Buster.AI · AI / Enterprise SaaS · Media Intelligence
Buster.AI developed an AI fact-checking and media intelligence platform for news, government, and financial sector users.
Scope spanned the search platform, drilldown architecture, conversational AI search exploration, modular light-theme design system, responsive UI, and developer handoff. As sole Product Designer, I worked alongside the founder and lead ML engineers, building the architecture against a backend processing 2M+ articles daily across 50+ languages and global media sources.
The brief was lifecycle fact-checking. Tracking how a claim spreads, shifts in sentiment, and accumulates across sources over time.
Verification had to happen before publication, before investment, before action.
Drilldown was the verification mechanism. Different levels of complexity. Side-by-side data comparisons. The user picks the depth that the decision needs.
The engagement opened with discovery interviews with linguistic experts. Designing for AI fact-checking required understanding how language signals misinformation at the technology's underlying layer. The interviews surfaced what binary fact-checking cannot hold: most claims are slanted, distorted, or contextually inflected. Polarity holds the spectrum.
Five facets stacked under one query.
Polarity verdict. A five-point scale: Very Negative, Negative, Neutral, Positive, Very Positive, with sentiment score. The verdict layer where the AI's reading lands.
Lifecycle. Dual-axis box plot, line chart, and article volume bars on a single surface. The user reads the trajectory of a claim across the timeline of coverage.
Event clustering. Individual articles aggregate into events. Each event carries representative coverage, organisation, people, locations, and polarity verdict.
Source distribution. Geographic spread on a world map with bubble density. Top countries, source organisations, entity counts filterable across categories: Politics And Government, Executive Branch, Foreign Policy, and the rest of the taxonomy.

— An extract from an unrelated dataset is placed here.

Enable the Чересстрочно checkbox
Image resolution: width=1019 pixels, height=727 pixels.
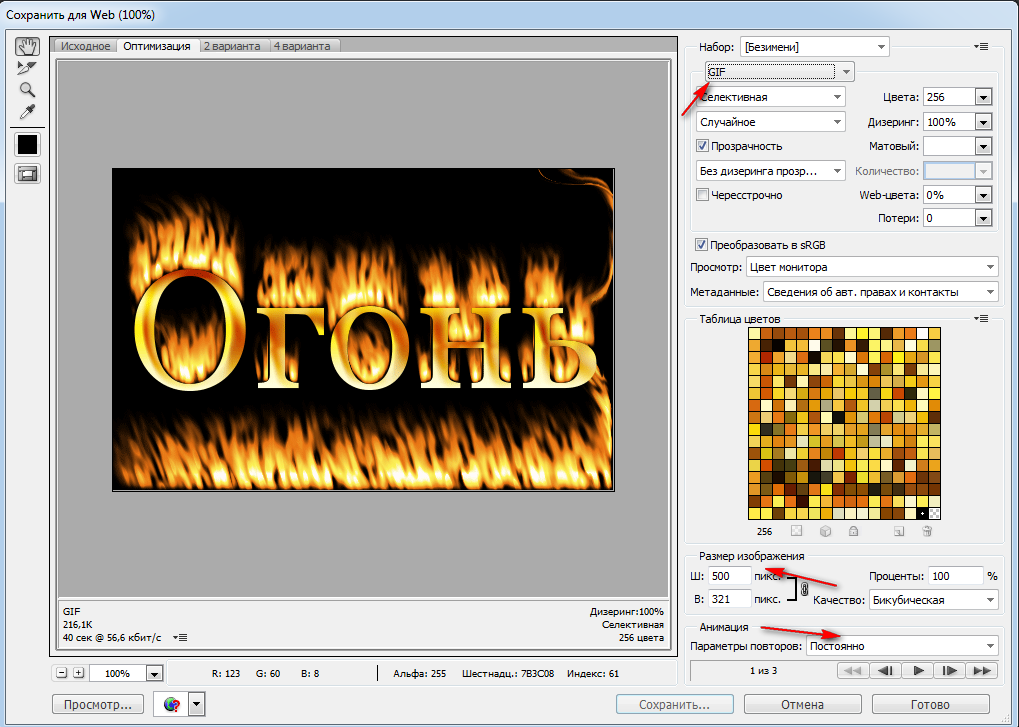703,195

Article-level evidence. The deepest layer. Full article view with most-common-keywords treemap, taxonomy tree, source ranking. The point at which the user reaches the source claim.
Seven delivered components across the platform.
Three top-level modes: Search, Verification, Analysis.
Query input with autocomplete on entities, organisations, products. Filters across language (10+), source type, and polarity. Full filter panel covers location, entity, topic, interval, and content.
Sentiment over time chart with box plot and articles toggle. News volume area chart. Article cards tagged by polarity. Entities panel and geographic location view.
Article cluster aggregation with representative article, related coverage, and full event metadata. Polarity-tagged articles populate the cluster.
Natural-language query returns a structured, sentiment-backed answer. Four states: empty, input, thinking, answer.
Modular light-theme components built for multi-state coverage. Entities panel in 4 states. Sentiment box plot in 6+ states. World map at 4 zoom levels. Donut chart filterable. News volume area at multiple zoom levels.
Multi-breakpoint coverage of search and verification surfaces.
Conversational AI search, designed in early 2023. Natural-language query, sentiment-backed answer, four-state interaction.